Extracted records:
────
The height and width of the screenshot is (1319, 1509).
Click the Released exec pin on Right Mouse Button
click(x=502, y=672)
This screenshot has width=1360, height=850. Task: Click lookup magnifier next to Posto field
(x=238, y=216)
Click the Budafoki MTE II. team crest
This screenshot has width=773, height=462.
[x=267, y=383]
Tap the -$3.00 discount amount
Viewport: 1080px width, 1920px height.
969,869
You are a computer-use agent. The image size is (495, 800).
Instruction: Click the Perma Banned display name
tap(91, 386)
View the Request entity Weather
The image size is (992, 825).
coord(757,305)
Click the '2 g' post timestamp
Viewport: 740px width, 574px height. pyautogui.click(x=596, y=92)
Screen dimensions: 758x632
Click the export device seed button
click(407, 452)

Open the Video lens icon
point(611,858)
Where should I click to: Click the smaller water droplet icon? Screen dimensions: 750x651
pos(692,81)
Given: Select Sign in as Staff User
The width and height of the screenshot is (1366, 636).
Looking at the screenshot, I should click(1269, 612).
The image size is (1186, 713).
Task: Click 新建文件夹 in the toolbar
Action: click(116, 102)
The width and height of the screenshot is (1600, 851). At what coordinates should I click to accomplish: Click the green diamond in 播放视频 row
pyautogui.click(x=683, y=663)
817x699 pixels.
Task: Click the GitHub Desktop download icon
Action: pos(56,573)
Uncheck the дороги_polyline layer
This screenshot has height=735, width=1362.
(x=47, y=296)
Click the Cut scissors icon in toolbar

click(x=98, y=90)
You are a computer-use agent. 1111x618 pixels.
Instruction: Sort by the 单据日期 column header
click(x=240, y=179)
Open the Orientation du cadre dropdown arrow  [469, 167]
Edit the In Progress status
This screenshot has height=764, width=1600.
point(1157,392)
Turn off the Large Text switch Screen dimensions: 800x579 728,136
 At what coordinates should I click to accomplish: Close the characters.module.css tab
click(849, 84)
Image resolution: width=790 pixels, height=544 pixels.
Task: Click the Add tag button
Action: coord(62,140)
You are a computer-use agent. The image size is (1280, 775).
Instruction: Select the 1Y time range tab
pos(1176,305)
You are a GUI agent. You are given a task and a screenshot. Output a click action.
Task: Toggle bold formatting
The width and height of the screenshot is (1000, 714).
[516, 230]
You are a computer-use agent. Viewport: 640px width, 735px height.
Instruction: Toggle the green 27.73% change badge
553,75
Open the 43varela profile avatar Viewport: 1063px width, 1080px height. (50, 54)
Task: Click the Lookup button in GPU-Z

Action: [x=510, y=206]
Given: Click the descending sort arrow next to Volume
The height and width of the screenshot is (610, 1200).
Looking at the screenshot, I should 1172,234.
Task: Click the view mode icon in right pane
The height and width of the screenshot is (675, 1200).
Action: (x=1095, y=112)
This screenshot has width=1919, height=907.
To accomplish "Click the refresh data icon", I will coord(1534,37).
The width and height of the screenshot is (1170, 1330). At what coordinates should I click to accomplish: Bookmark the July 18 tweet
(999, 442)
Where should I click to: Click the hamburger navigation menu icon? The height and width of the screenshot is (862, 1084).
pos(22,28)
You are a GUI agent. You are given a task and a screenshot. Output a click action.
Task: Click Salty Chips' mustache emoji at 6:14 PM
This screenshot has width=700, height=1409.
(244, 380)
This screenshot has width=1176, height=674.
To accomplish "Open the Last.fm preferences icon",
────
Try it: Every record must be transcribed precisely, down to the last character.

Reply:
The height and width of the screenshot is (1319, 1509).
Click the Released exec pin on Right Mouse Button
click(x=502, y=672)
This screenshot has width=1360, height=850. Task: Click lookup magnifier next to Posto field
(x=238, y=216)
Click the Budafoki MTE II. team crest
This screenshot has width=773, height=462.
[x=267, y=383]
Tap the -$3.00 discount amount
Viewport: 1080px width, 1920px height.
969,869
You are a computer-use agent. The image size is (495, 800).
Instruction: Click the Perma Banned display name
tap(91, 386)
View the Request entity Weather
The image size is (992, 825).
coord(757,305)
Click the '2 g' post timestamp
Viewport: 740px width, 574px height. pyautogui.click(x=596, y=92)
Screen dimensions: 758x632
Click the export device seed button
click(407, 452)

Open the Video lens icon
point(611,858)
Where should I click to: Click the smaller water droplet icon? Screen dimensions: 750x651
pos(692,81)
Given: Select Sign in as Staff User
The width and height of the screenshot is (1366, 636).
Looking at the screenshot, I should click(1269, 612).
The image size is (1186, 713).
Task: Click 新建文件夹 in the toolbar
Action: click(116, 102)
The width and height of the screenshot is (1600, 851). At what coordinates should I click to accomplish: Click the green diamond in 播放视频 row
pyautogui.click(x=683, y=663)
817x699 pixels.
Task: Click the GitHub Desktop download icon
Action: pos(56,573)
Uncheck the дороги_polyline layer
This screenshot has height=735, width=1362.
(x=47, y=296)
Click the Cut scissors icon in toolbar

click(x=98, y=90)
You are a computer-use agent. 1111x618 pixels.
Instruction: Sort by the 单据日期 column header
click(x=240, y=179)
Open the Orientation du cadre dropdown arrow  [469, 167]
Edit the In Progress status
This screenshot has height=764, width=1600.
point(1157,392)
Turn off the Large Text switch Screen dimensions: 800x579 728,136
 At what coordinates should I click to accomplish: Close the characters.module.css tab
click(849, 84)
Image resolution: width=790 pixels, height=544 pixels.
Task: Click the Add tag button
Action: coord(62,140)
You are a computer-use agent. The image size is (1280, 775).
Instruction: Select the 1Y time range tab
pos(1176,305)
You are a GUI agent. You are given a task and a screenshot. Output a click action.
Task: Toggle bold formatting
The width and height of the screenshot is (1000, 714).
[516, 230]
You are a computer-use agent. Viewport: 640px width, 735px height.
Instruction: Toggle the green 27.73% change badge
553,75
Open the 43varela profile avatar Viewport: 1063px width, 1080px height. (50, 54)
Task: Click the Lookup button in GPU-Z

Action: [x=510, y=206]
Given: Click the descending sort arrow next to Volume
The height and width of the screenshot is (610, 1200).
Looking at the screenshot, I should 1172,234.
Task: Click the view mode icon in right pane
The height and width of the screenshot is (675, 1200).
Action: (x=1095, y=112)
This screenshot has width=1919, height=907.
To accomplish "Click the refresh data icon", I will coord(1534,37).
The width and height of the screenshot is (1170, 1330). At what coordinates should I click to accomplish: Bookmark the July 18 tweet
(999, 442)
Where should I click to: Click the hamburger navigation menu icon? The height and width of the screenshot is (862, 1084).
pos(22,28)
You are a GUI agent. You are given a task and a screenshot. Output a click action.
Task: Click Salty Chips' mustache emoji at 6:14 PM
This screenshot has width=700, height=1409.
(244, 380)
This screenshot has width=1176, height=674.
To accomplish "Open the Last.fm preferences icon",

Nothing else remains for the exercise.